Inclusion and exclusion criteria

All original papers were included if they have described either the development (with or without internal validation) or external validation of a prediction model for LOS in emergency department patients. All duplicate articles, conference abstracts, and reviews were excluded. Only English articles were included. The review follows the 2020 Preferred Reporting Items for Systematic Reviews and Meta-Analyses (PRISMA) guidelines recommended by the Cochrane Handbook for Systematic Reviews of Interventions [13].

Selection of studies

Two reviewers (H. K and R. F) independently screened the titles and abstracts using RayyanFootnote 1 research tool. Rayyan provides cooperative work on the systematics review and easy to orders articles and extracts data for blinded screening and automatic removal of duplicates. The results were compared and discussed until a consensus was reached. Discrepancies between the two reviewers were resolved by consensus involving a third reviewer (S. E).
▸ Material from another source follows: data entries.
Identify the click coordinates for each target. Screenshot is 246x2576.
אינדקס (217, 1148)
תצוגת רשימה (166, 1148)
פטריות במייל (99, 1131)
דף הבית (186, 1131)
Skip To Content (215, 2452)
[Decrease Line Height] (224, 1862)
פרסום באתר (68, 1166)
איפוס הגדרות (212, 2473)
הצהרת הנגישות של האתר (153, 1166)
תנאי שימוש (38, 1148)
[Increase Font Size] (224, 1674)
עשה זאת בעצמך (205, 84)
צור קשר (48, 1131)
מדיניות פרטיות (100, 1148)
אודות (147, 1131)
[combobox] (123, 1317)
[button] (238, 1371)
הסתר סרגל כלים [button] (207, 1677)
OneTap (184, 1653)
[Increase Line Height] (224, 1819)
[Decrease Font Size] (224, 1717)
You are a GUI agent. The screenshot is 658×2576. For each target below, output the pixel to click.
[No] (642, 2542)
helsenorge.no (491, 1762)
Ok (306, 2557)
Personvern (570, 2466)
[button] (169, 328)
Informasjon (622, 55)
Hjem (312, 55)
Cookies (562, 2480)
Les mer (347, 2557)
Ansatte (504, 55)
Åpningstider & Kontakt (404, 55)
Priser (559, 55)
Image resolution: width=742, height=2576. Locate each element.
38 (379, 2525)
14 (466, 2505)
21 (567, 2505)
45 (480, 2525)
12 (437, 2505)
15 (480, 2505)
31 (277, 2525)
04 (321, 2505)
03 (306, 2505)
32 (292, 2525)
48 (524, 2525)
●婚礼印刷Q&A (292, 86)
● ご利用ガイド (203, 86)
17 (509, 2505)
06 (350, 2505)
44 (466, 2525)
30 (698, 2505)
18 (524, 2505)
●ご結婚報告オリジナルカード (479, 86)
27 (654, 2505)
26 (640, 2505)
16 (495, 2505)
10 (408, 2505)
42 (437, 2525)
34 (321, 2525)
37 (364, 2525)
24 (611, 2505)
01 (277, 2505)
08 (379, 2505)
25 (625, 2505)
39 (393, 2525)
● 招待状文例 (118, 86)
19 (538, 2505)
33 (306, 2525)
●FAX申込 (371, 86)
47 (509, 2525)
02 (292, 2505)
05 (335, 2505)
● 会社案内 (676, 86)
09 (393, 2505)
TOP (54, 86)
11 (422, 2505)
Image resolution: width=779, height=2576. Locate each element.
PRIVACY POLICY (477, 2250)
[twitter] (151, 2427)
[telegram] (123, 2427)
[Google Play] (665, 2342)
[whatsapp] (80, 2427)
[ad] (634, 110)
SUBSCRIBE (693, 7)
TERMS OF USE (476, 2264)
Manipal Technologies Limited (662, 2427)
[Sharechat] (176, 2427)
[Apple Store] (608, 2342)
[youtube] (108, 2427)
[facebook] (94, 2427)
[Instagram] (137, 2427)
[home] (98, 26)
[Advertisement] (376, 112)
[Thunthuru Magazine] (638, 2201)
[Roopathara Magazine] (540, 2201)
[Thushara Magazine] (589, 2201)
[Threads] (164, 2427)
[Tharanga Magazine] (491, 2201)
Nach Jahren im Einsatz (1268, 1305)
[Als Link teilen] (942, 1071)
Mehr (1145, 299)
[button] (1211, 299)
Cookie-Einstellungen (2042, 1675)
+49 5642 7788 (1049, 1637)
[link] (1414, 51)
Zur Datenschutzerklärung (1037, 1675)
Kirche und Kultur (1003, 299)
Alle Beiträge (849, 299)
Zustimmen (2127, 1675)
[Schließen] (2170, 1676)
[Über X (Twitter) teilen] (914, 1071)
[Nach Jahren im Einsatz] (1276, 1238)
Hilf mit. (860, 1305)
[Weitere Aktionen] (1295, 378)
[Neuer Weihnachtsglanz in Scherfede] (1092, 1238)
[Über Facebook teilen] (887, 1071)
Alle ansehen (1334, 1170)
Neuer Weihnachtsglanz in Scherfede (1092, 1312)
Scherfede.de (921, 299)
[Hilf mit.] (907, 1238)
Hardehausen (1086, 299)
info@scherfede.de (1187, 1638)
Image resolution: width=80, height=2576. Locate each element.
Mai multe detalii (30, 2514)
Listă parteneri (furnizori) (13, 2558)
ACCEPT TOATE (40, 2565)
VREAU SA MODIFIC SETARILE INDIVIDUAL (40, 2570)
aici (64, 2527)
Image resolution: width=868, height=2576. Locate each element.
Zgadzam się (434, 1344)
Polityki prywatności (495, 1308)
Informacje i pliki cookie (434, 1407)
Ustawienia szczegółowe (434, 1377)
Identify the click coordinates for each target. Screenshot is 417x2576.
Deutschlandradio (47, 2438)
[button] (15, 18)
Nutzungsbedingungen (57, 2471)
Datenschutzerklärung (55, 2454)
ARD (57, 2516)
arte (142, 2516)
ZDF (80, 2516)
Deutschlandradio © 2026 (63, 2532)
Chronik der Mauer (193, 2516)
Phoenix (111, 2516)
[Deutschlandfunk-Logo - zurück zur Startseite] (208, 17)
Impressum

Figure 1 shows the search flowchart.

Fig. 1
figure 1

PRISMA flow diagram of the study screening process

Assessment of methodological and reporting quality

We used a checklist developed for critical appraisal and data extraction for systematic reviews of prediction modeling studies (CHARMS) [14]. This consists of eleven domains, each containing several (one to six) key items, resulting in a total of 32 key items [14]. We extended this checklist with three additional items taken from a scoring framework for assessing the quality of reporting in prediction model development studies [12] (Table 1). The total number of included key items was 39 for 12 different domains.

Table 1 Adopted domains and (key) items of the used CHARMS [15] checklist accompanied by the reporting- and methodological score per item

We extracted 11 items from the literature to evaluate the methodological quality of model development studies [12, 14, 49, 50] (Table 2).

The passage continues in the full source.